*** STUDY TEXT ***

I recently had the opportunity to speak at the Pennsylvania Bar Institute’s Health Law Institute in Philadelphia on the topic of “Navigating New Frontiers in Physician Practice: Telehealth, Artificial Intelligence, and Contracting.”
Healthcare law is entering a period of rapid change. Telehealth, artificial intelligence, and remote care models are reshaping how physicians deliver care, while legislatures, regulators, and courts are working to adapt older legal frameworks to new technologies. Although the tools are changing quickly, the core legal issues remain familiar: licensure, standard of care, supervision, privacy, and contractual risk.
Below is a recap of the key issues I discussed.
1. Telehealth Is No Longer a Temporary Workaround
Pennsylvania’s Telemedicine Act (Act 42 of 2024) helped move telehealth from a pandemic-era necessity into a more permanent statutory framework. For policies filed on or after March 31, 2025, insurers, Medicaid, and CHIP must cover medically necessary services delivered through telemedicine when those same services would be covered in person.
But the most important legal point is this: the standard of care in a telehealth encounter is the same as it is in person. Telehealth does not reduce a physician’s duty of care. If the technology does not allow for a clinically meaningful evaluation, the physician may need to direct the patient to an in-person visit.
2. Patient Location Still Matters for Licensure
One of the most common telehealth traps is licensure. In most cases, a physician is considered to be practicing medicine where the patient is physically located at the time of the encounter, not where the physician is sitting.
Pennsylvania’s full implementation of the Interstate Medical Licensure Compact (IMLC) in 2025 made multi-state licensure easier, but it did not create a national license. Physicians still need to ensure they are properly licensed in the state where the patient is located. That makes something as simple as confirming patient location at the start of a telehealth visit an important compliance step.
3. Multi-State Practice Also Creates Multi-State Risk
The IMLC expands opportunity, but it also expands exposure. A disciplinary action in a physician’s principal state can trigger reciprocal consequences in other Compact states. For physicians building multi-state telehealth practices, administrative diligence becomes critically important.
4. Remote Practice Does Not Eliminate Supervision Requirements
Telehealth also complicates supervision of Advanced Practice Providers (APP) such as physician assistants and nurse practitioners. Written supervisory or collaborative agreements still matter, but regulators will focus on whether supervision is meaningful in practice. If an APP encounters a complex case during a telehealth visit, there must be a reliable way to escalate that issue to the supervising physician in real time.
5. Artificial Intelligence Does Not Replace Clinical Judgment
AI tools are increasingly being used for documentation, triage, analytics, and decision support. But under Pennsylvania’s existing liability framework, the physician remains responsible for the final clinical decision.

*** End of STUDY TEXT ***
*** DATA LISTING ***

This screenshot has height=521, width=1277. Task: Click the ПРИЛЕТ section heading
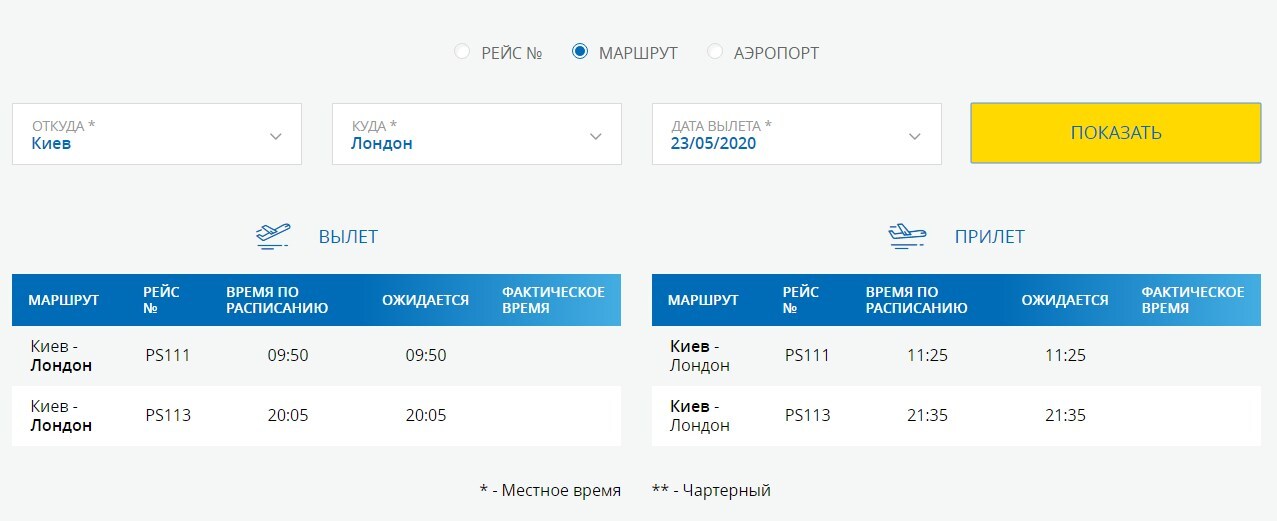coord(989,237)
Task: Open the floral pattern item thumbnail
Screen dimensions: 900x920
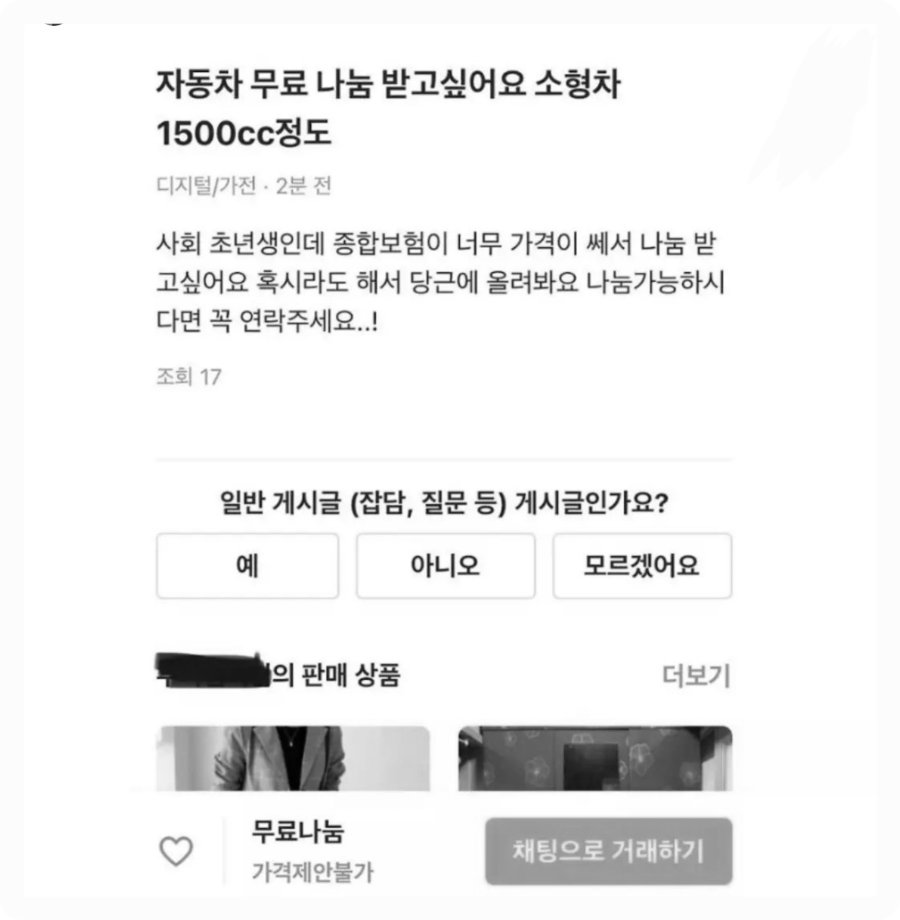Action: pyautogui.click(x=595, y=758)
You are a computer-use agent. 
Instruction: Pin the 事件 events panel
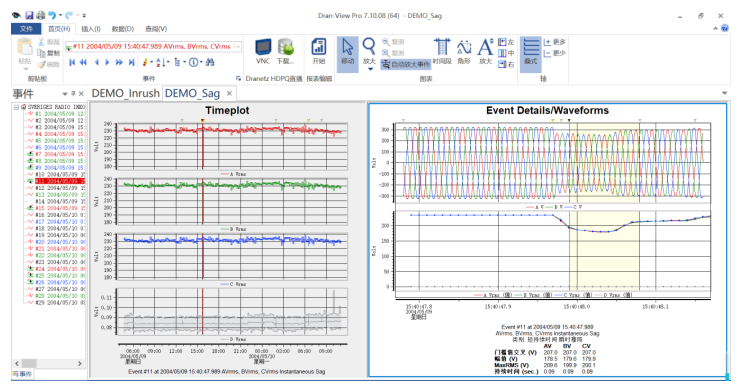click(73, 94)
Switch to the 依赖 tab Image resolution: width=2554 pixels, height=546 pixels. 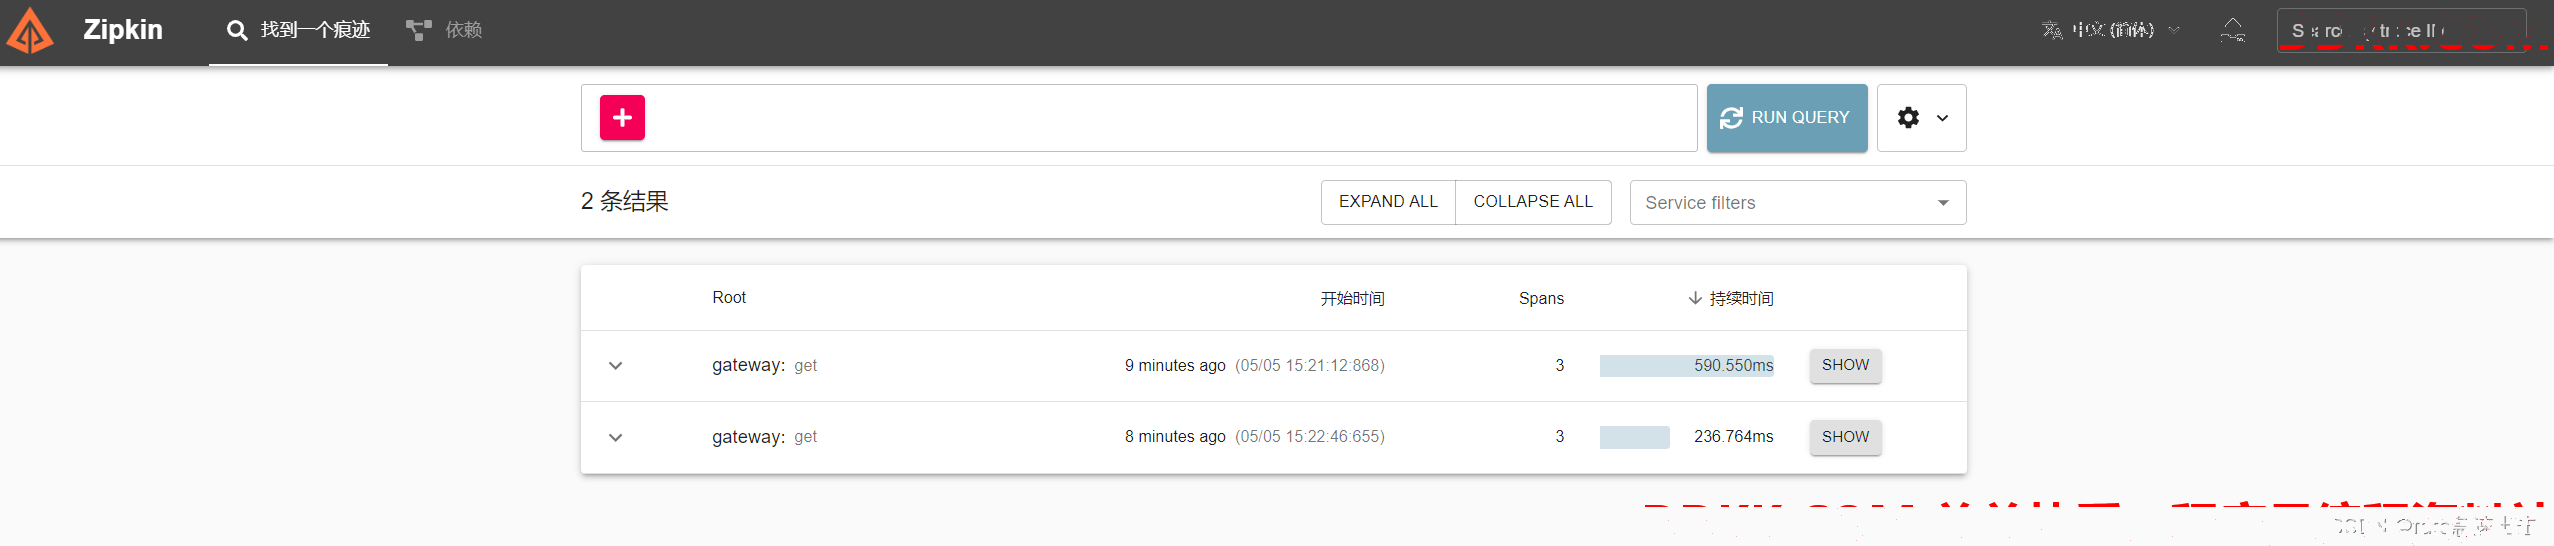click(x=444, y=31)
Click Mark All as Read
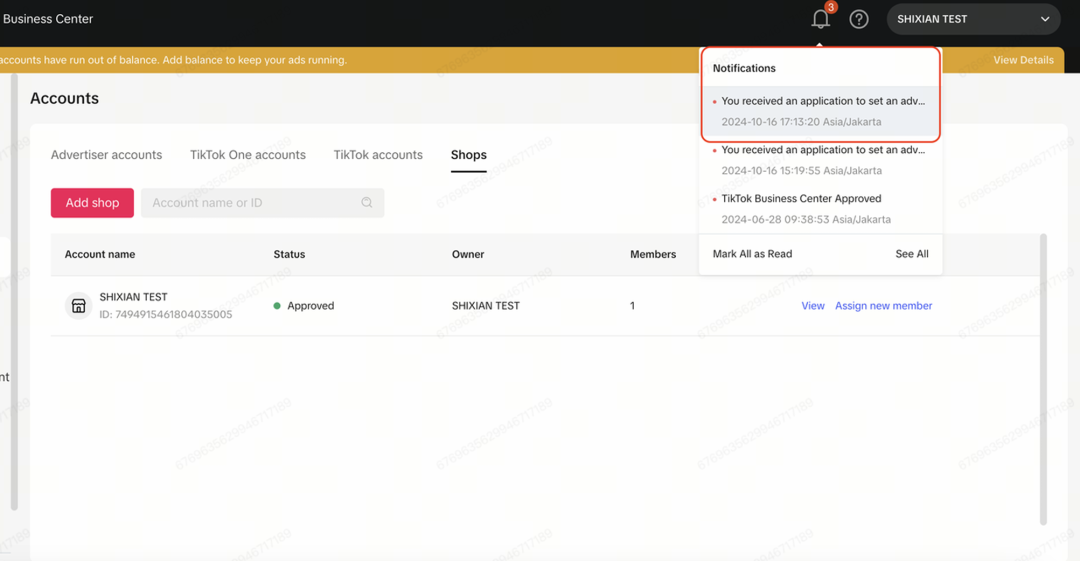This screenshot has width=1080, height=561. point(752,254)
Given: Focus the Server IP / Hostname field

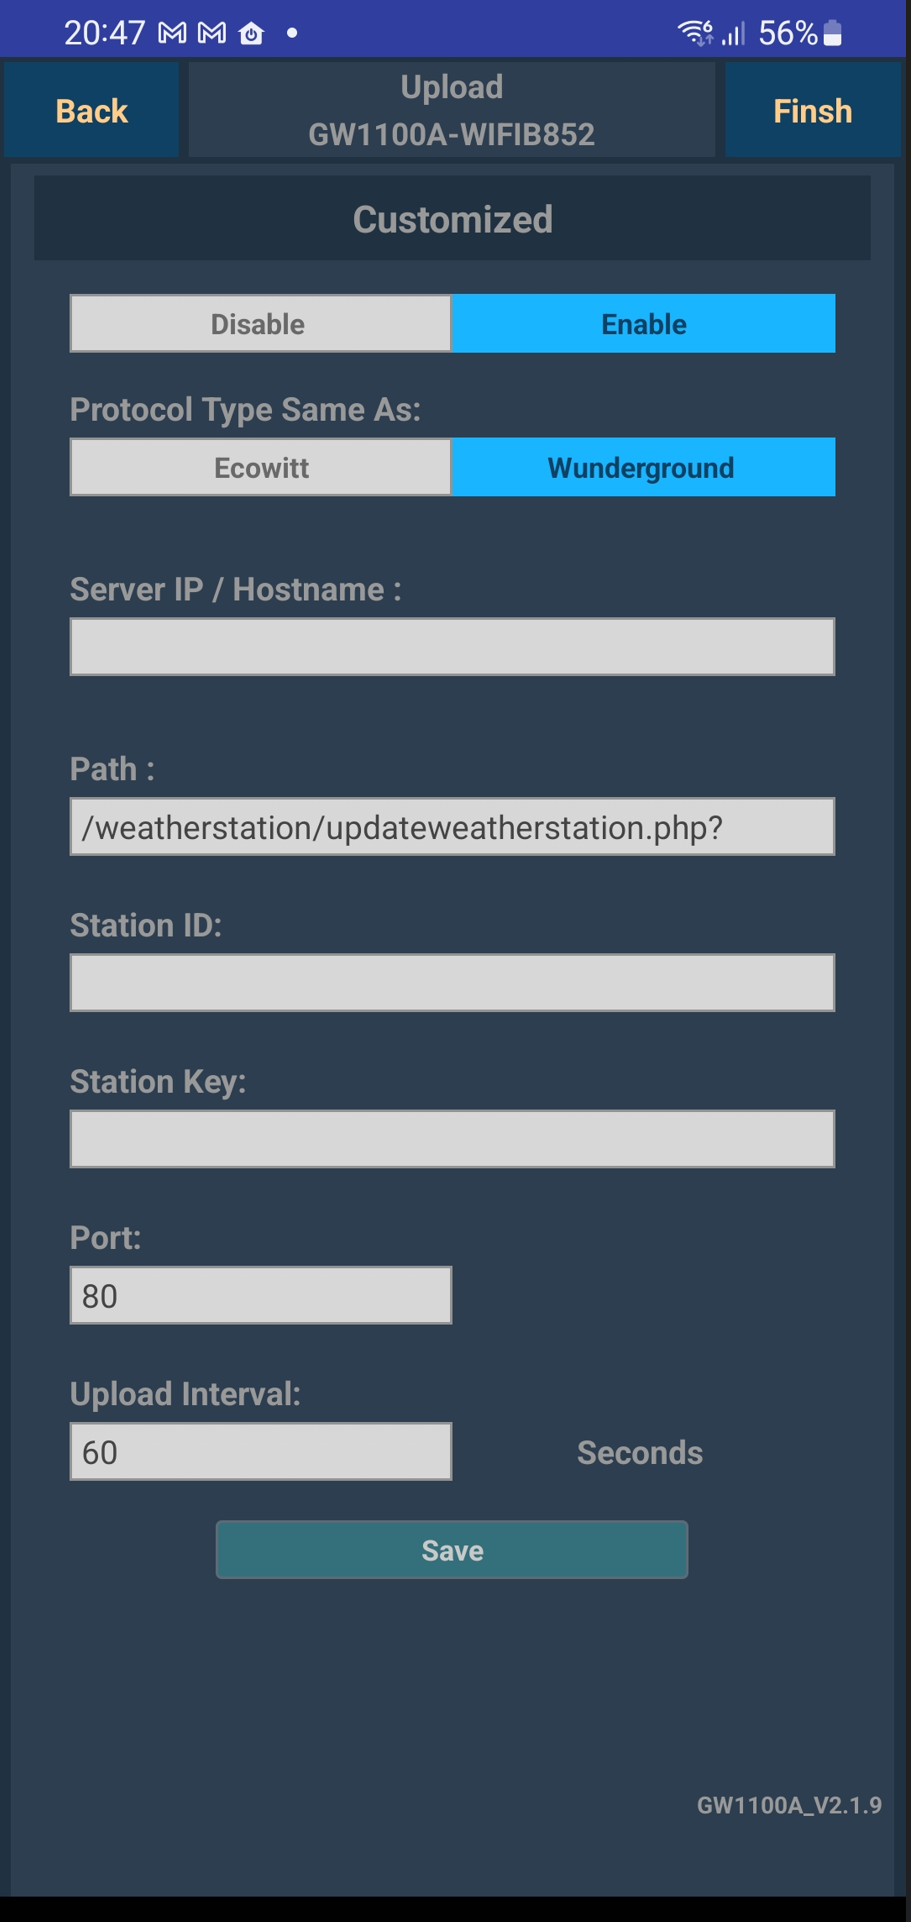Looking at the screenshot, I should 452,647.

*** End of DATA LISTING ***

**EXERCISE DESCRIPTION**
Edit the telehealth law recap from "Below is a recap" to "covered in person.", inclusive, and write that passage out again with "insurers" changed to "health insurers".

**TASK SOLUTION**
Below is a recap of the key issues I discussed.
1. Telehealth Is No Longer a Temporary Workaround
Pennsylvania’s Telemedicine Act (Act 42 of 2024) helped move telehealth from a pandemic-era necessity into a more permanent statutory framework. For policies filed on or after March 31, 2025, health insurers, Medicaid, and CHIP must cover medically necessary services delivered through telemedicine when those same services would be covered in person.